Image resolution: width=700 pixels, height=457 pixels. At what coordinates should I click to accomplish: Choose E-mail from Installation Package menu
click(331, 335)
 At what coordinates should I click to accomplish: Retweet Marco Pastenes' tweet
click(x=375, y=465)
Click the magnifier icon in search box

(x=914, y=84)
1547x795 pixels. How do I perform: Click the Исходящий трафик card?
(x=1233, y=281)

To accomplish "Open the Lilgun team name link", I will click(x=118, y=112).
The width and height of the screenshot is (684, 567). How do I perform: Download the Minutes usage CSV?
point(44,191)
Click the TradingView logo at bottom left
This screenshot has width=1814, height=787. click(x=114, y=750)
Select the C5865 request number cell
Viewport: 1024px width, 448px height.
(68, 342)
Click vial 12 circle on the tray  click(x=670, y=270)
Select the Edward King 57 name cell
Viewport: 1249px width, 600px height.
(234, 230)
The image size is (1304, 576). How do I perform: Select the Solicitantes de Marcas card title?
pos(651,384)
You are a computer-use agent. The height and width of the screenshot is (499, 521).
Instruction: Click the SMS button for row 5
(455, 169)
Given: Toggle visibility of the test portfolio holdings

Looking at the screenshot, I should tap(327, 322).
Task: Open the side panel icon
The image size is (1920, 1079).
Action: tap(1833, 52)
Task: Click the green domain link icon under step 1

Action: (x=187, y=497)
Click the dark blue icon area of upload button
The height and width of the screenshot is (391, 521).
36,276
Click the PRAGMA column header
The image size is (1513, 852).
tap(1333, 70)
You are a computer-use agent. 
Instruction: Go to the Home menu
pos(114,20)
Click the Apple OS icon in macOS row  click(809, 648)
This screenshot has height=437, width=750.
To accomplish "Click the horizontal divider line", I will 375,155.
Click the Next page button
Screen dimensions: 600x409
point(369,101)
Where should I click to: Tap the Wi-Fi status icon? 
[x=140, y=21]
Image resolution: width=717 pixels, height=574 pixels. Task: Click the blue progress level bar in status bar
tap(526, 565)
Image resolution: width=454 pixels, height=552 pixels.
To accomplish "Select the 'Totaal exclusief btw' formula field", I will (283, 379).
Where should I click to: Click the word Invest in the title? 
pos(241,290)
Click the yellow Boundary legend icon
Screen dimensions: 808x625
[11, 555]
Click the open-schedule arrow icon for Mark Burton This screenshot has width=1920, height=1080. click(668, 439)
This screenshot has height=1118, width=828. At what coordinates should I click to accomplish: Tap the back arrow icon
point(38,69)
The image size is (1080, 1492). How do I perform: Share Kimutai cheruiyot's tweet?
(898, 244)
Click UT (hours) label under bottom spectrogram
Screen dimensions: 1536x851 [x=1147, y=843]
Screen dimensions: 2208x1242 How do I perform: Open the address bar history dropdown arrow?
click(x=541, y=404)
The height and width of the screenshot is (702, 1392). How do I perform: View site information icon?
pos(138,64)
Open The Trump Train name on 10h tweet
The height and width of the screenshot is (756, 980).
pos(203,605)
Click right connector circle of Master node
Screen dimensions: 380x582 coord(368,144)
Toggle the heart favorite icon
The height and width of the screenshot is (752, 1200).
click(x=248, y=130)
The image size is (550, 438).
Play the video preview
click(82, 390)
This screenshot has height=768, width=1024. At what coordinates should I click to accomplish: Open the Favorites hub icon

### DIRECTIVE
Go through all of the lines above, swap every "magnifier" for "magnifying glass", and leave everything else unchanged.

### WORKED SOLUTION
Image resolution: width=700 pixels, height=457 pixels. At what coordinates should I click to accomplish: Choose E-mail from Installation Package menu
click(331, 335)
 At what coordinates should I click to accomplish: Retweet Marco Pastenes' tweet
click(x=375, y=465)
Click the magnifying glass icon in search box

(x=914, y=84)
1547x795 pixels. How do I perform: Click the Исходящий трафик card?
(x=1233, y=281)

To accomplish "Open the Lilgun team name link", I will click(x=118, y=112).
The width and height of the screenshot is (684, 567). How do I perform: Download the Minutes usage CSV?
point(44,191)
Click the TradingView logo at bottom left
This screenshot has width=1814, height=787. click(x=114, y=750)
Select the C5865 request number cell
Viewport: 1024px width, 448px height.
(68, 342)
Click vial 12 circle on the tray  click(x=670, y=270)
Select the Edward King 57 name cell
Viewport: 1249px width, 600px height.
(234, 230)
The image size is (1304, 576). How do I perform: Select the Solicitantes de Marcas card title?
pos(651,384)
You are a computer-use agent. The height and width of the screenshot is (499, 521).
Instruction: Click the SMS button for row 5
(455, 169)
Given: Toggle visibility of the test portfolio holdings

Looking at the screenshot, I should tap(327, 322).
Task: Open the side panel icon
The image size is (1920, 1079).
Action: tap(1833, 52)
Task: Click the green domain link icon under step 1

Action: (x=187, y=497)
Click the dark blue icon area of upload button
The height and width of the screenshot is (391, 521).
36,276
Click the PRAGMA column header
The image size is (1513, 852).
tap(1333, 70)
You are a computer-use agent. 
Instruction: Go to the Home menu
pos(114,20)
Click the Apple OS icon in macOS row  click(809, 648)
This screenshot has height=437, width=750.
To accomplish "Click the horizontal divider line", I will 375,155.
Click the Next page button
Screen dimensions: 600x409
point(369,101)
Where should I click to: Tap the Wi-Fi status icon? 
[x=140, y=21]
Image resolution: width=717 pixels, height=574 pixels. Task: Click the blue progress level bar in status bar
tap(526, 565)
Image resolution: width=454 pixels, height=552 pixels.
To accomplish "Select the 'Totaal exclusief btw' formula field", I will (283, 379).
Where should I click to: Click the word Invest in the title? 
pos(241,290)
Click the yellow Boundary legend icon
Screen dimensions: 808x625
[11, 555]
Click the open-schedule arrow icon for Mark Burton This screenshot has width=1920, height=1080. click(668, 439)
This screenshot has height=1118, width=828. At what coordinates should I click to accomplish: Tap the back arrow icon
point(38,69)
The image size is (1080, 1492). How do I perform: Share Kimutai cheruiyot's tweet?
(898, 244)
Click UT (hours) label under bottom spectrogram
Screen dimensions: 1536x851 [x=1147, y=843]
Screen dimensions: 2208x1242 How do I perform: Open the address bar history dropdown arrow?
click(x=541, y=404)
The height and width of the screenshot is (702, 1392). How do I perform: View site information icon?
pos(138,64)
Open The Trump Train name on 10h tweet
The height and width of the screenshot is (756, 980).
pos(203,605)
Click right connector circle of Master node
Screen dimensions: 380x582 coord(368,144)
Toggle the heart favorite icon
The height and width of the screenshot is (752, 1200).
click(x=248, y=130)
The image size is (550, 438).
Play the video preview
click(82, 390)
This screenshot has height=768, width=1024. At what coordinates should I click to accomplish: Open the Favorites hub icon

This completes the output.